Первые месяцы московского бытия показали, что светская жизнь в Москве явно не по средствам Жуковским. Сама Анна Николаевна нередко лишала себя обеда, лишь бы удовлетворить молодые аппетиты детей.
Решено было отдать мальчиков в пенсион при гимназии, а Машеньке вместе с матерью возвращаться в деревню.

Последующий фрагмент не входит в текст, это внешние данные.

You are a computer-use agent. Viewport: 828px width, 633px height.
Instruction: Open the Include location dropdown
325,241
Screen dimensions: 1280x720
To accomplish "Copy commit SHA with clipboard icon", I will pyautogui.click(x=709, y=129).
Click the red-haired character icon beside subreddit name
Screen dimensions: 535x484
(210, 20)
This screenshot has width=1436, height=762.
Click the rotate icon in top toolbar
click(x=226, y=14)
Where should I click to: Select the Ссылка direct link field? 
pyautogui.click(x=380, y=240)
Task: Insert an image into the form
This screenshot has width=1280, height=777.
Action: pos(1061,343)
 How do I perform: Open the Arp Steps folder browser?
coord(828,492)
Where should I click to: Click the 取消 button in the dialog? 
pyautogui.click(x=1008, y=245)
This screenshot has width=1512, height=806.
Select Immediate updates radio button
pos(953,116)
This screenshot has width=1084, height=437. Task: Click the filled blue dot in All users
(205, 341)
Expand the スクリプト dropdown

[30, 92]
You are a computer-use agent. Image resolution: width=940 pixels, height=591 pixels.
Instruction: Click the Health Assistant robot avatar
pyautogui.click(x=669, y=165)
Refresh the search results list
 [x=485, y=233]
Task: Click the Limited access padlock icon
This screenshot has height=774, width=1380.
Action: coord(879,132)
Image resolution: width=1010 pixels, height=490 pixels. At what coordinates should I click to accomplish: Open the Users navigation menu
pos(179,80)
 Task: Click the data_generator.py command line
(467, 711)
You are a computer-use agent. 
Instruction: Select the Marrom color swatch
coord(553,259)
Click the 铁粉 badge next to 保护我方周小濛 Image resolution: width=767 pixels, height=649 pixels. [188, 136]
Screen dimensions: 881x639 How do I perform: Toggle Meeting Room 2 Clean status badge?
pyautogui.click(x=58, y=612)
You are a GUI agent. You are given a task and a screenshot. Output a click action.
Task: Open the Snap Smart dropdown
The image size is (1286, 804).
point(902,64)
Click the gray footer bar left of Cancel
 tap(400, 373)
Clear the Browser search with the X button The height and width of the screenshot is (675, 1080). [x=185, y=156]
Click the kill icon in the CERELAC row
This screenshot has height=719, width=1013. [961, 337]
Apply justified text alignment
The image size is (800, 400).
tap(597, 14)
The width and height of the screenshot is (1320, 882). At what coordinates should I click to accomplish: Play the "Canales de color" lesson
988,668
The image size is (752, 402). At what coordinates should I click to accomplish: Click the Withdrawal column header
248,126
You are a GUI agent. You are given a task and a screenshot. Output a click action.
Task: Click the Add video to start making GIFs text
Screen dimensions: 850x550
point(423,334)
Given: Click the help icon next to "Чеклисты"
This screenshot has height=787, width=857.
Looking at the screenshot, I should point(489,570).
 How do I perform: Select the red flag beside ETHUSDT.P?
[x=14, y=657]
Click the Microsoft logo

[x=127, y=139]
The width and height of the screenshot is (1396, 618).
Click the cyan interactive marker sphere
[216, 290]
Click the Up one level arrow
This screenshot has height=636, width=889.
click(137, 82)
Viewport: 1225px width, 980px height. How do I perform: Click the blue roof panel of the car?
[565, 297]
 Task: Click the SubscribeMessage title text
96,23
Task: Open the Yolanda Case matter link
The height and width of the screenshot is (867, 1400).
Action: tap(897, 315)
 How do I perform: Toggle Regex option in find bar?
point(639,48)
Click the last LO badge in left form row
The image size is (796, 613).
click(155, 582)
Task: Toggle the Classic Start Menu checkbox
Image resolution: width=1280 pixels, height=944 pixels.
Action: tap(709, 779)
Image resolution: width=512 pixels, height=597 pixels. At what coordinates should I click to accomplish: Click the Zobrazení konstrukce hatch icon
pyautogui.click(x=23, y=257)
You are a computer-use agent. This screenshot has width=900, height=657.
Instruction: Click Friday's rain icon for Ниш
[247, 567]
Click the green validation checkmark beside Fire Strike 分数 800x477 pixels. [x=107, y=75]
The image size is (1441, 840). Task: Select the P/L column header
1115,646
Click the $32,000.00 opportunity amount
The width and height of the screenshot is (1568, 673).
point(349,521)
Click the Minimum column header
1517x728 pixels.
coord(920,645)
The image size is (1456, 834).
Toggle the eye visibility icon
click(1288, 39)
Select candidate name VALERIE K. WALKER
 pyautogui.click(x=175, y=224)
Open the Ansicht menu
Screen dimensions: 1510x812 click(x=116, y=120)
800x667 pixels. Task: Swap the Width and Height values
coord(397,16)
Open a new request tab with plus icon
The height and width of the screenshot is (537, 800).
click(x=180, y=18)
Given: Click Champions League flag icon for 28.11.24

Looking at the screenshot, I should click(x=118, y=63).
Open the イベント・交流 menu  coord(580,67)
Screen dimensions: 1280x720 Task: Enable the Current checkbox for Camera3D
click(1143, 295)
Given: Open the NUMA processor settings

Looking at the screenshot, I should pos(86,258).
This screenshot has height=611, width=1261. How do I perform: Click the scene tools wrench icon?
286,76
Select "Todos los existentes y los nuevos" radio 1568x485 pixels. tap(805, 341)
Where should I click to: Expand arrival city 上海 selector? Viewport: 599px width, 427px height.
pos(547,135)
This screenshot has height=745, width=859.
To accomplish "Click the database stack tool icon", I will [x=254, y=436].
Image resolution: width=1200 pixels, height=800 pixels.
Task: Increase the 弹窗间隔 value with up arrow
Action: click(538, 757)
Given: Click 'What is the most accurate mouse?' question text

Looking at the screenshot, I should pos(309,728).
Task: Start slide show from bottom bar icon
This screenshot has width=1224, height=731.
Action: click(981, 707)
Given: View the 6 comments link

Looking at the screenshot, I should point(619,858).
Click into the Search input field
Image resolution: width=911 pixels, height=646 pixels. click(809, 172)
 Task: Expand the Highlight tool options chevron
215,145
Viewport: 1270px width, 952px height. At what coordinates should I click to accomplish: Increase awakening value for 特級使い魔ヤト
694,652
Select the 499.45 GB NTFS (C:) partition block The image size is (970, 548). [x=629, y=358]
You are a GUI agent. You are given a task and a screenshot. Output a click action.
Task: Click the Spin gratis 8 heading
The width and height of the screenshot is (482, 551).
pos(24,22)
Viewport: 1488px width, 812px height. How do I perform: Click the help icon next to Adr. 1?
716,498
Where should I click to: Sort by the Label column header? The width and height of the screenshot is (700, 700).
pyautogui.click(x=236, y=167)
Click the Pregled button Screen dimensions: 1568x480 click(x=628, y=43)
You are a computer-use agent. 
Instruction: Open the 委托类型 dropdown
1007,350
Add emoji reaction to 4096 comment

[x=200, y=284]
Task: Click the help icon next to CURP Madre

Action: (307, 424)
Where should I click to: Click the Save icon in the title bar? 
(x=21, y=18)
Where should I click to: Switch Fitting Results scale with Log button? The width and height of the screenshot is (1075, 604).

И потекли одинокие безрадостные зимы…
Единственным развлечением были редкие поездки к двоюродным братьям и сестрам Петровым в Васильки или их приезды в Орехово. Вот Машино описание в письме к брату Ивану зимнего праздника 1860 года:
«В Михайлов день, лишь только я проснулась, заметила, что в доме праздник. Люди то и дело бегали по коридору, в доме происходила большая суматоха. В деревне празднество начинается рано и оказалось, что я проспала половину. Ты знаешь, что я встаю по городскому a midi. И так я не видела, как приезжал священник с крестом и приходили мужики с поздравлением и брагой пьяной. Когда я вышла, в зале накрывали длинный стол к обеду. Ждали много гостей, но приехали по-деревенски только половина, да и то с исключением. Обед прошел как все обеды. К вечеру готовили живые картины и как я в них участвовала, то скоро оставила гостиную. Ярко освещен был наш маленький театр. Когда я одевалась в легкий костюм Руфи с венком колосьев на голове, невольно вспомнила я Москву, театры… Наш декоратор употребил все искусство и картины были великолепны. Зрители в восхищении кричали бис. Я хотела, чтобы ты видел меня, мой Ваня, говорят, я очень хороша была в картинах. Скоро гости собрались в залу, меня просили петь. Задумчиво села я у рояля и голос звучал то весело, то грустно, все смолкли, столпились вокруг меня и я пела долго, долго, все, что было у меня на сердце отразилось в моем пении… Когда я кончила, Madame D. в восторге жала мне руку… Все гости по деревенскому разошлись в десять часов. Посуди, милый Ваня, можно ли кончать вечер так рано!»